---------- Data listing

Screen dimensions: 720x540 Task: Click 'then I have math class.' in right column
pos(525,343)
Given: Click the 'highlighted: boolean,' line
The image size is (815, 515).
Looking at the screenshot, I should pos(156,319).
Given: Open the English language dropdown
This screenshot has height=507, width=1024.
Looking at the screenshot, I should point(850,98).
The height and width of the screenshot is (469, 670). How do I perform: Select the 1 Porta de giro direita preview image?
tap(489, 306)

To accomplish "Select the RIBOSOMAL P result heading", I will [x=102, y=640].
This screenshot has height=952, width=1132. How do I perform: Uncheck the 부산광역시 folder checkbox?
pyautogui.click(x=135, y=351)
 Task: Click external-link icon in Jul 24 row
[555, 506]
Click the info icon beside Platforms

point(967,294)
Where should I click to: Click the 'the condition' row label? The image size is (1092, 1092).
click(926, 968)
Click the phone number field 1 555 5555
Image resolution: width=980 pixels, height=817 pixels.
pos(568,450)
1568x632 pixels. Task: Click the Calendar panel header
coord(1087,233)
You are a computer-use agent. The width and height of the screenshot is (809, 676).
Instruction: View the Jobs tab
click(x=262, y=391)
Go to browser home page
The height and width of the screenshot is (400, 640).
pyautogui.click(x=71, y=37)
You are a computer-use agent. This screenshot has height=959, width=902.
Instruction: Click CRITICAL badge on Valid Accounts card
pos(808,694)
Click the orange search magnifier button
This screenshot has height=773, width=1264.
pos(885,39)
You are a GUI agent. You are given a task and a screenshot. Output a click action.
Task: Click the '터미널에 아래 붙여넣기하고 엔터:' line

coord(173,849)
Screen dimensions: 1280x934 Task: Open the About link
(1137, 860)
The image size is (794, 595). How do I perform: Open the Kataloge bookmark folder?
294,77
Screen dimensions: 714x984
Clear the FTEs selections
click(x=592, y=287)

--------------------

| Exercise objective |
The answer is the records above restated word for word from their opening line through the line that holds "Given: Open the English language dropdown", both included, and nothing else.

| Written reply |
Screen dimensions: 720x540 Task: Click 'then I have math class.' in right column
pos(525,343)
Given: Click the 'highlighted: boolean,' line
The image size is (815, 515).
Looking at the screenshot, I should pos(156,319).
Given: Open the English language dropdown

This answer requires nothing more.